Complications may ensue following this procedure, including headaches, nausea, and cerebrospinal fluid (CSF) leaks [7,8]. With an incidence ranging between 2.7% and 7.1% following intradural spinal surgery in the pediatric population, CSF leaks are also associated with several potential complications [5,6,9,10]. To reduce the CSF leak complication rate, patients often lie flat postoperatively for 24-48 hours [11-13]. The acute hospital length of stay (LOS) after an SDR usually ranges between three and five days [12-15]. A shorter LOS following SDR is valuable for several reasons, including decreased risk of complications, lower costs, and a more favorable experience for patients and their families. It has been reported that physical therapy (PT) may not initiate until day three or four after an SDR [12].

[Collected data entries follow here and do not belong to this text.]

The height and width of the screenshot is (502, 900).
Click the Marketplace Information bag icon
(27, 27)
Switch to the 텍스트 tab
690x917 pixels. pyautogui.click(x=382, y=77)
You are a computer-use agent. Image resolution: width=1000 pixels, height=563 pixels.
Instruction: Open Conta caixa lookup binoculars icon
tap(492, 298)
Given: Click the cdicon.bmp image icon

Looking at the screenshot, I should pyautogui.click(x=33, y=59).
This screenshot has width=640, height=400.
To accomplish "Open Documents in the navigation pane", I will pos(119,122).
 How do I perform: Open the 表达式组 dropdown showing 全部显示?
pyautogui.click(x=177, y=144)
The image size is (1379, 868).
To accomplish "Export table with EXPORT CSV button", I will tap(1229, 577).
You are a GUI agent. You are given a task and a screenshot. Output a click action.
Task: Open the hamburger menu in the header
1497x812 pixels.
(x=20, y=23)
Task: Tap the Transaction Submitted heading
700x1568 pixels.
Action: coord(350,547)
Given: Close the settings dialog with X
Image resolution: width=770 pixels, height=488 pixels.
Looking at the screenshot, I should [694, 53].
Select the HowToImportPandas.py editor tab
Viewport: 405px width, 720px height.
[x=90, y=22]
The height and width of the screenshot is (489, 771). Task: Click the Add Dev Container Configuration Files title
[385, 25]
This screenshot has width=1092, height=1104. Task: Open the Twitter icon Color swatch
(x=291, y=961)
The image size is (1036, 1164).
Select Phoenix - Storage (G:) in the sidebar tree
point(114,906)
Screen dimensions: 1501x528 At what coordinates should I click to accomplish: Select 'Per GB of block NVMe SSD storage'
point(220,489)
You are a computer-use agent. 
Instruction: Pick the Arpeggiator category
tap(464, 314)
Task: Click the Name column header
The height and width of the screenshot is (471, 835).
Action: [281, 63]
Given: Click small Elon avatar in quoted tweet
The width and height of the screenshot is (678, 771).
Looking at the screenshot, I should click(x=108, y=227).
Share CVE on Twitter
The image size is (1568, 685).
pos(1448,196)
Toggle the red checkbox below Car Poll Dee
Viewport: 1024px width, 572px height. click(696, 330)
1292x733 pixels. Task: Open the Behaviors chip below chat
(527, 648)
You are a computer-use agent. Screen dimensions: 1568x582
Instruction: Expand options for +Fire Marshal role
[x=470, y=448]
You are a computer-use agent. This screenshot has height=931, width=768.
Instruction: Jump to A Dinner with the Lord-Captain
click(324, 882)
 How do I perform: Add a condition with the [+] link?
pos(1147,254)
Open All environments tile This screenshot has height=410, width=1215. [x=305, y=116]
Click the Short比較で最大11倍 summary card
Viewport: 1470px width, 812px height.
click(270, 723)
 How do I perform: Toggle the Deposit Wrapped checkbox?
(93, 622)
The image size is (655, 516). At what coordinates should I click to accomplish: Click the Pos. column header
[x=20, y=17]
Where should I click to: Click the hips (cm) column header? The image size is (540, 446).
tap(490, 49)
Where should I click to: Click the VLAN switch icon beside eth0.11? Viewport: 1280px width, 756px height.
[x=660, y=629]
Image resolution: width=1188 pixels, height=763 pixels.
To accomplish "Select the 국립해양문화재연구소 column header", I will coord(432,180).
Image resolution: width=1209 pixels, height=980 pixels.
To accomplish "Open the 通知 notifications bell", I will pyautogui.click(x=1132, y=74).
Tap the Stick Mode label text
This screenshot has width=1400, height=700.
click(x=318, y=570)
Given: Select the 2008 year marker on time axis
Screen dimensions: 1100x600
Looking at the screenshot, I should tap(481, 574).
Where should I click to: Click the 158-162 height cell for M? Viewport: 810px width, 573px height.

Here, we present the first reported case of a patient with cerebral palsy and right-sided spasticity secondary to a perinatal ischemic infarction in the left hemisphere who was discharged from an acute hospital on postoperative day (POD) one following an SDR. The purpose of our study was to determine whether a pediatric patient who undergoes an SDR can be discharged from the acute hospital setting on POD one and not experience any subsequent adverse effects. Factors for this expedited discharge are discussed, including the importance of repleting the volume of lost CSF intraoperatively to mitigate postoperative nausea and vomiting and mobilizing patients out of bed as early as POD zero.
Case presentation
History and radiological findings
An 8 lb 2.9 oz (3,710 g) male was born at 39 weeks and four days of gestation by cesarean section. His Apgar score was 5 out of 7 at birth, and he was intubated due to hypoxia and spent several hours in the neonatal intensive care unit. The patient was diagnosed with cerebral palsy and right-sided spasticity secondary to a perinatal ischemic infarction in the left hemisphere. All genetic studies were normal. The patient underwent botulinum toxin injections to the right upper and lower extremities on three occasions when he was two years old and to the right medial hamstring and gastrocnemius muscles twice two years later.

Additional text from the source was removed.